→ **Aim of the task**
Lines in the material below that include "Expand" need to be tallied; give the total alone.

→ **Material to process**
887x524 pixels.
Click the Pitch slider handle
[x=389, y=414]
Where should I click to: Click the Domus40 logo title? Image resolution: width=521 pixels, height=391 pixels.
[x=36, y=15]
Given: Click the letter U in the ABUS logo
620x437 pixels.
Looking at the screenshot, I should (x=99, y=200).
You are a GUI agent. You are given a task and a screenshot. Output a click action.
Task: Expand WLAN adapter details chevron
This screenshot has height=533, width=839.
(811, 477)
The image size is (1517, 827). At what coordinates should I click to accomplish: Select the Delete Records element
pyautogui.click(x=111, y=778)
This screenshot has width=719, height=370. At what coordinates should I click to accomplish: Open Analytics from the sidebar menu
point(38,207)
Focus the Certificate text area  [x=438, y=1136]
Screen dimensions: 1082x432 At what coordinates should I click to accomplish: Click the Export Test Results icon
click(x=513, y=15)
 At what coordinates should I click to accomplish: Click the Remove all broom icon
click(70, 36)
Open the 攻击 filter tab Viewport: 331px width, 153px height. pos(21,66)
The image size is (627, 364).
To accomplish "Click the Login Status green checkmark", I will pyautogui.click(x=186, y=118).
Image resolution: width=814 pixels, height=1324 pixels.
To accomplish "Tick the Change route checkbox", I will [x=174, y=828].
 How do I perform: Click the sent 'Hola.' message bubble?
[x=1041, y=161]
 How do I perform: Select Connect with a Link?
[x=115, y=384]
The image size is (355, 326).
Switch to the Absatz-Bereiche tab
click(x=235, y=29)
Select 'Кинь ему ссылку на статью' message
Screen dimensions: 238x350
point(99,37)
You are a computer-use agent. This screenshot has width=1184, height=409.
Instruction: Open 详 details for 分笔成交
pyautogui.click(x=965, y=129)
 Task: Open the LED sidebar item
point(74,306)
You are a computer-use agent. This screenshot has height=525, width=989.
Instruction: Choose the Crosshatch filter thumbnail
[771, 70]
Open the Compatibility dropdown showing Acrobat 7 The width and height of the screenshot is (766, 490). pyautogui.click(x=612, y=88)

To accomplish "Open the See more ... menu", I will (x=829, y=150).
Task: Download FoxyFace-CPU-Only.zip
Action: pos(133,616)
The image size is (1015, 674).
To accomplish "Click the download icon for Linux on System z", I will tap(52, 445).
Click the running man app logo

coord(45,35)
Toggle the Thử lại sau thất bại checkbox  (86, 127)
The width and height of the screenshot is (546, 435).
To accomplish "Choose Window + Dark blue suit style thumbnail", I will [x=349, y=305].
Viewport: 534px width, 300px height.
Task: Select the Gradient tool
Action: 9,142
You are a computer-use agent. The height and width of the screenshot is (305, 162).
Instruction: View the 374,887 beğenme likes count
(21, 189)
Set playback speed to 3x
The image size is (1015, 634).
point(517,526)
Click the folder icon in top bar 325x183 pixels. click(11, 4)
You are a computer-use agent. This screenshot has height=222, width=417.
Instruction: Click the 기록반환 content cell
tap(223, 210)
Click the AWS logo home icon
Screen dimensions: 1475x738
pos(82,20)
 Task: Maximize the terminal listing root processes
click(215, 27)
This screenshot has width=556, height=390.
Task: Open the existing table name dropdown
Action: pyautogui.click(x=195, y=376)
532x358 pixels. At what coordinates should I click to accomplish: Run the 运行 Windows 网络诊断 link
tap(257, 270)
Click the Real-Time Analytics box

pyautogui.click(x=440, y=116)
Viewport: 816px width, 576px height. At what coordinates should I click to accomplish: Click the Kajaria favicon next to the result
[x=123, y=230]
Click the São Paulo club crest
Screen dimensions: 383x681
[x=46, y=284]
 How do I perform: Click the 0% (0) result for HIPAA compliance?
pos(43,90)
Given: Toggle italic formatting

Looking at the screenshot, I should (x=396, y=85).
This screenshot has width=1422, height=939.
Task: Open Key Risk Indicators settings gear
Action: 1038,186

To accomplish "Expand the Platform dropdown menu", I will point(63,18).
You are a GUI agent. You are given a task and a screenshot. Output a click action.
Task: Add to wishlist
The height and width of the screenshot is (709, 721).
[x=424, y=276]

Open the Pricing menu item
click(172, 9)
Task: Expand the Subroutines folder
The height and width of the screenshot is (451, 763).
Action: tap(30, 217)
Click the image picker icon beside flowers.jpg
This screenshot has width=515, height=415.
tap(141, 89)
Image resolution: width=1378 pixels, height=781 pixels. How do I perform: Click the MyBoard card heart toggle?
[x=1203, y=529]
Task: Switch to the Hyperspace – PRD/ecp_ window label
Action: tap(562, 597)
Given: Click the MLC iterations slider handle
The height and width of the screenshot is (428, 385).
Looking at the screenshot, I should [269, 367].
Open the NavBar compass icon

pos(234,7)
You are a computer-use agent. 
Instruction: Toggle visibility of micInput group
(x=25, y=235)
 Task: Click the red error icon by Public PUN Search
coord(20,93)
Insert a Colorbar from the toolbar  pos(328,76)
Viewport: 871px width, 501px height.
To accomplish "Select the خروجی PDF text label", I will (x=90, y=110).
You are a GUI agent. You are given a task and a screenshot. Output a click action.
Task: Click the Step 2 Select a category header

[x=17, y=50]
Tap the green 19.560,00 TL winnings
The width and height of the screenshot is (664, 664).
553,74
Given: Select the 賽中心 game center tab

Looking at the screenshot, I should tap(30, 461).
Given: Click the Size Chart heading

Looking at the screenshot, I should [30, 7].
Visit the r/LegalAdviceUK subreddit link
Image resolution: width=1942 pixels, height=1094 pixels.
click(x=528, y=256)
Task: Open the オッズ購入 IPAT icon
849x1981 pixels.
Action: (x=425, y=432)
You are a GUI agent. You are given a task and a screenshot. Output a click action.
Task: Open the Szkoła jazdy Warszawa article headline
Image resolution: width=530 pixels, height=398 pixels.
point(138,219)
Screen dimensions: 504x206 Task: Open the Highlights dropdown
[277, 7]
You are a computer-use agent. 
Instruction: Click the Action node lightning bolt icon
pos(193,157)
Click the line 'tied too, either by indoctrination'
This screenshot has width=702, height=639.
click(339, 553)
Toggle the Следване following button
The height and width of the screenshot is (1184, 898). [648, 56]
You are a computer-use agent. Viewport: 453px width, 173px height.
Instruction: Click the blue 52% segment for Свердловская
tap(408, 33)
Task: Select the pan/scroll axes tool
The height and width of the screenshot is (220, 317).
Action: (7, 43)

→ **Task answer**
3